> [DESCRIPTION OF THE TASK]
Would you please copy each line of the data in which the string "screenshot" occurs?

[Opening INFORMATION SUPPLIED section]

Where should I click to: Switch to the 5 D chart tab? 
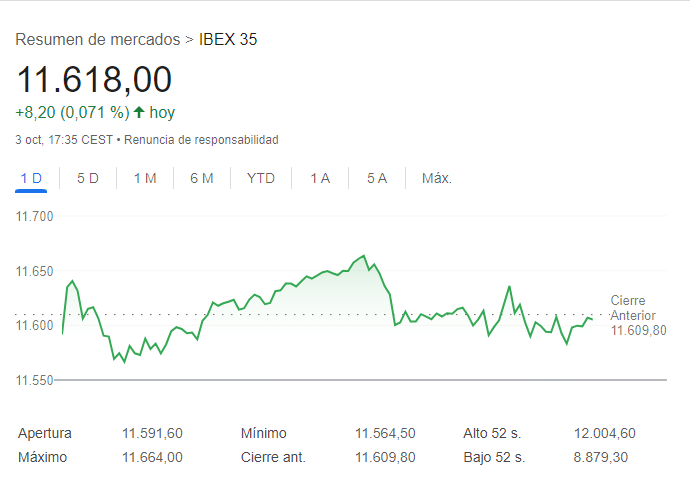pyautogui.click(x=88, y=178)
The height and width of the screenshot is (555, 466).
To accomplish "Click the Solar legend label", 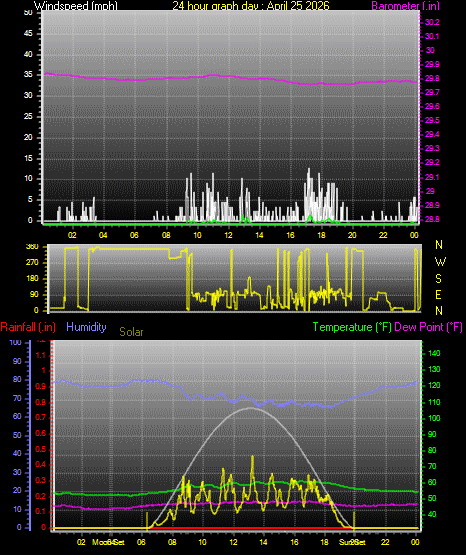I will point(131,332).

[Closing INFORMATION SUPPLIED section]
[Opening INFORMATION SUPPLIED section]

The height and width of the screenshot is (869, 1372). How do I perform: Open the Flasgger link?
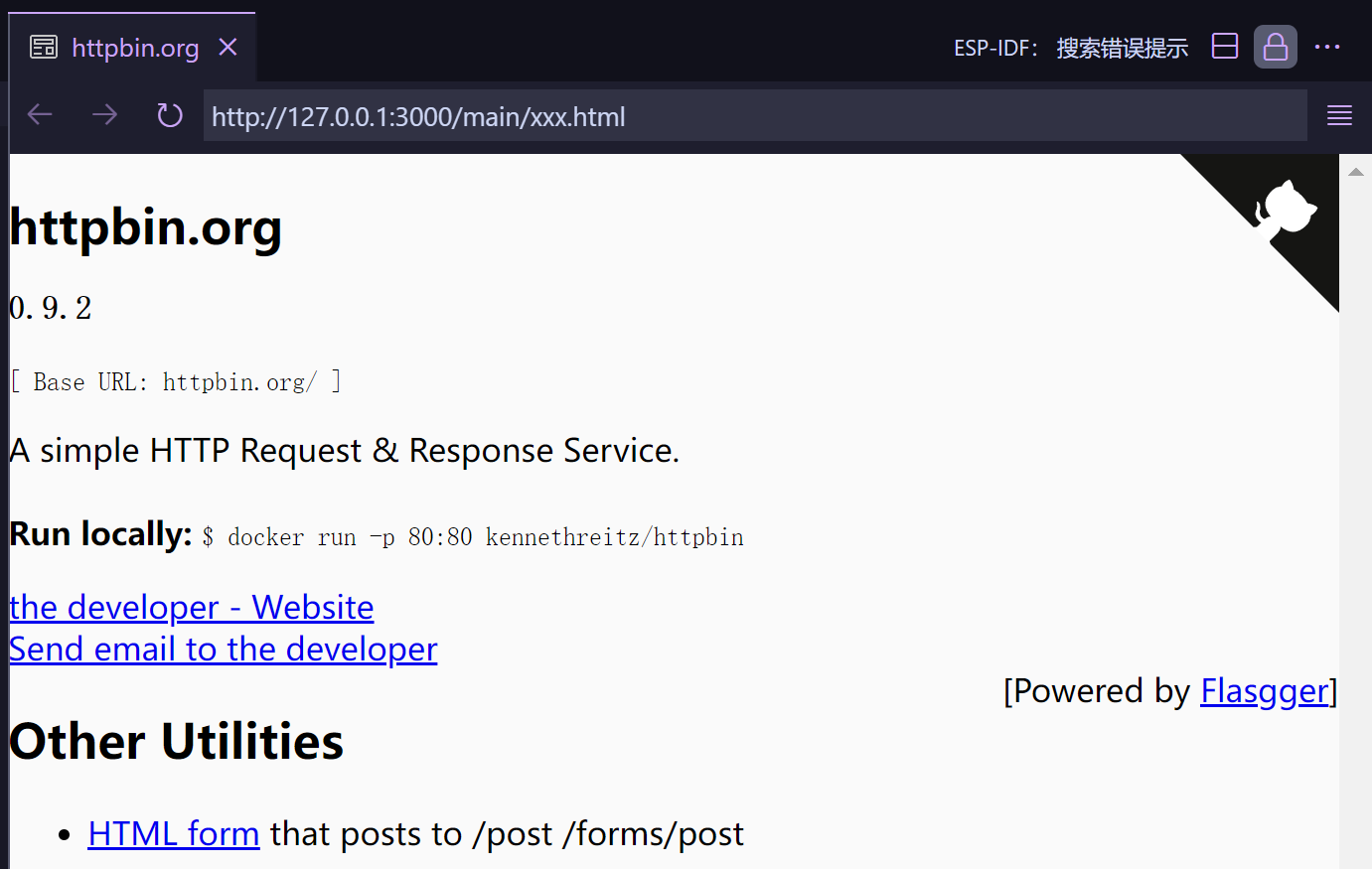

[Closing INFORMATION SUPPLIED section]

> [OUTPUT OF THE EXERCISE]
The height and width of the screenshot is (555, 466).
The height and width of the screenshot is (869, 1372). How do I perform: Open the Flasgger link?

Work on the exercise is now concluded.